Satellite repair is an expensive undertaking for any business involved in operating them. New advancements in the field of AI and termed ‘genetic fuzzy logic’ offers hope for companies with satellites in orbit that may require repair or refueling. Ou Ma, professor at the University of Cincinnati, along with his research assistant Anoop Sathyan are working on a method to create robotic systems that can work together or independently to repair satellites while they’re still in orbit around the planet.
Repair Satellite Requirements
According to Professor Ma, the best repair satellites would be able to offer several different functions. The professor was previously involved with various projects dealing with robotic arms on the International Space Station. The experience provided by these projects suggested to him a need for autonomous robotic repair satellites that can work collaboratively or independently as the need arises.

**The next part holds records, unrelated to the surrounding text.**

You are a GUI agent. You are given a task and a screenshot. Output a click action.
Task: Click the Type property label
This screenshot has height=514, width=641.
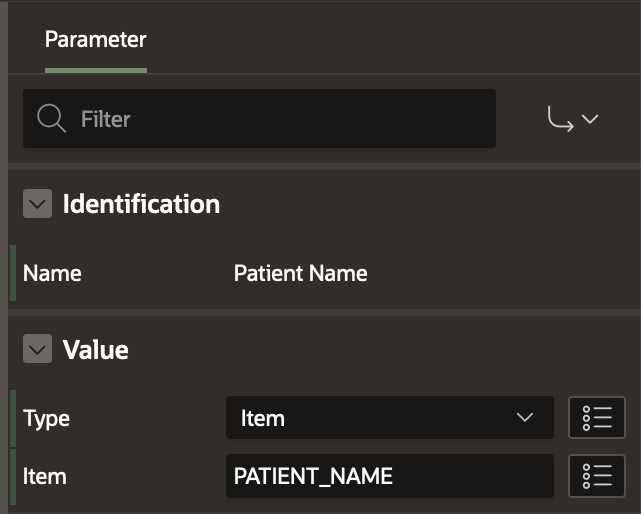pyautogui.click(x=46, y=418)
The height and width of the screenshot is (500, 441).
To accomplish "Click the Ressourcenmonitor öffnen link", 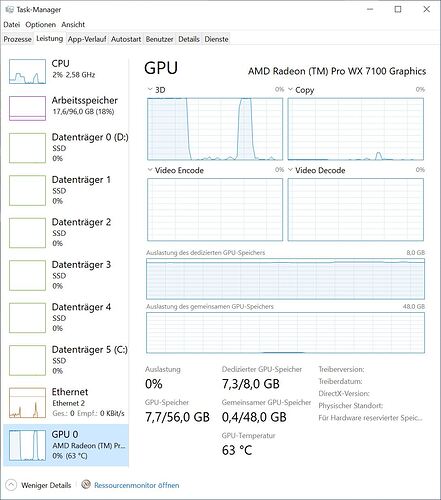I will (137, 485).
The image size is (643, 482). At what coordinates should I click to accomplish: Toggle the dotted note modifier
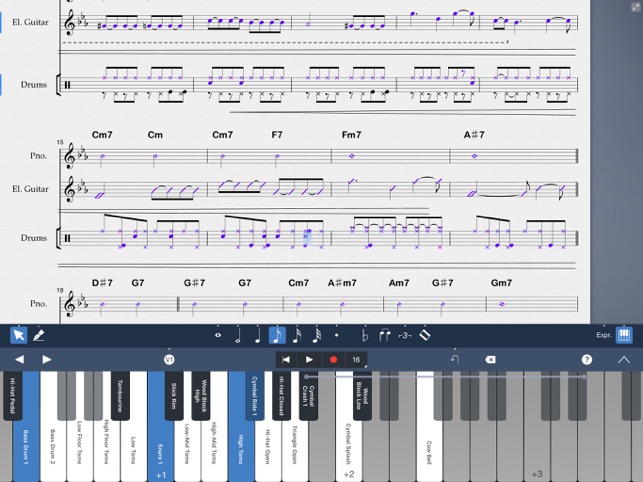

Promise for the Technology
Teaching robots to work collaboratively is no easy task. The researchers devised a smart way of teaching robots how to respond to stimuli from other members of their group. By using a game where a token required to be put at a particular location, but could only be done so by controlling individual strings (each assigned to a specific robot), the team taught the robots about working in a group. By leveraging the AI technology, the robots could detect stimulus from other robots and respond to suit.
Saving Time and Money
Repairs on satellites are expensive because they require a human being to be sent up to perform fixes manually. Many devices develop defects after they’ve been put into orbit. A good example is the Hubble Space Telescope, which had a lens defect only discovered after the device was already circling the planet. NASA is already looking at launching a satellite in 2022 to intercept and refuel with another orbiting device as a proof of concept for autonomous repairs. The genetic fuzzy logic technology may offer the space agency options for their technology.